At its core, the theory of diversification is that portfolio risk can be reduced by increasing the number of securities in a portfolio. While diversification may theoretically optimise risk versus return, the impact on performance is not talked about as much – that mathematically, as you increase the number of stocks in a portfolio, returns will converge with the market, ultimately guaranteeing average returns.
Outstanding companies are, by definition, scarce. It’s difficult to find high-quality businesses run by talented managers with aligned incentives. In today’s relatively efficient markets, opportunities to buy them at a compelling price are rare.
An investor may spend months, or years, understanding and building a high degree of confidence in a company’s competitive advantages, quality of the management team, capital allocation, its financials and overall long-term prospects. If a truly attractive opportunity presents to buy this company at a 20 per cent, or 30 per cent, or greater discount to estimated value, shouldn’t a well-informed investor take an appropriately sized position?
It’s challenging to generate a meaningful contribution to your portfolio’s overall return with a 2 per cent position. Or put another way, capital allocated to your 20th or 50th best investment likely represents a significant opportunity cost. Why dilute great investment opportunities into mediocrity?
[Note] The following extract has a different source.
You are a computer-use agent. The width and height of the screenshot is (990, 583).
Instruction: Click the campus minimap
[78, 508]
One viable alternative to managing risk through a large number of stocks is through a concentrated portfolio. At a high level, this may be achieved by:
1) Minimising portfolio risk primarily through the quality of the companies you own (not the number).
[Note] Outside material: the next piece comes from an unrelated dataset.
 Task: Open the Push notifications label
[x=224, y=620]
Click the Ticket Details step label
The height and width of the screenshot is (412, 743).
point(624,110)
A portfolio of high-quality companies may be constructed by:
- buying companies with outstanding businesses (that you can and do thoroughly understand), and
- backing talented management teams to run them, who think and act like owners, and
- avoiding highly levered balance sheets, and
- being patient – buy at a price where the odds are well in your favour, and
- being ruthless – when the facts change, or when you get something wrong. There’s no room for companies that don’t meet your investment criteria in a concentrated portfolio. If you wouldn’t buy more when the price is down 20 per cent, sell.
This concentrated approach also ensures that the investment manager can dedicate more time and resources to understanding portfolio companies, industries and competitors. Practically, an investment manager can’t achieve the same depth of understanding for 100 companies, that they can for 10.
2) Limited use of diversification.
There are benefits to diversification within a concentrated portfolio. None of us can predict the future. Even the best ideas can run aground due to an unforeseeable event, an oversight or a miscalculation. Large drawdowns risk emotional reactions, which may result in costly decisions that inflict capital impairment .
A portfolio of 10 stocks, comprised of airlines, hotels, cruise ship operators and travel companies would have tested even the most stoic investor’s (and their clients’) commitment over the past six months and potentially resulted in a material capital loss. For a concentrated portfolio, it’s important to monitor the end-market exposures closely. Ideally, companies’ underlying earnings drivers would be uncorrelated. Realistically, correlations should be minimised, so that a portfolio can withstand even a low probability but high consequence event.
But how many stocks should a fund hold?
…owning just two stocks eliminates 46% of the non-market risk. This type of risk is reduced by 72% with a four-stock portfolio, 81% with eight stocks, 93% with 16 stocks ….and 99% with 500 stocks”. Fund manager and author, Joel Greenblatt.
While these statistics vary across time periods, securities and markets, Greenblatt’s key point doesn’t: that the benefits of diversification rapidly become smaller from additional stocks and that the market risk remains.
Different investors have different requirements and there’s no single, correct or one-size-fits-all investment style. However, an ETF is likely more appropriate than an active fund for those who aspire to average returns (i.e. those of the market).
In his inimitable style, Charlie Munger gets to the nub of a concentrated portfolio:
They’ve got it exactly back-ass-ward. The whole secret of investment is to find places where it’s safe and wise to non-diversify. It’s just that simple. Diversification is for the know-nothing investor; it’s not for the professional." Charlie Munger
The concentrated portfolio described provides the potential for superior performance, by allowing investors to take advantage of exceptional investment opportunities, while at the same time managing risk through the selection of high-quality companies. It avoids the potential for a “free lunch” to spoil a winning round.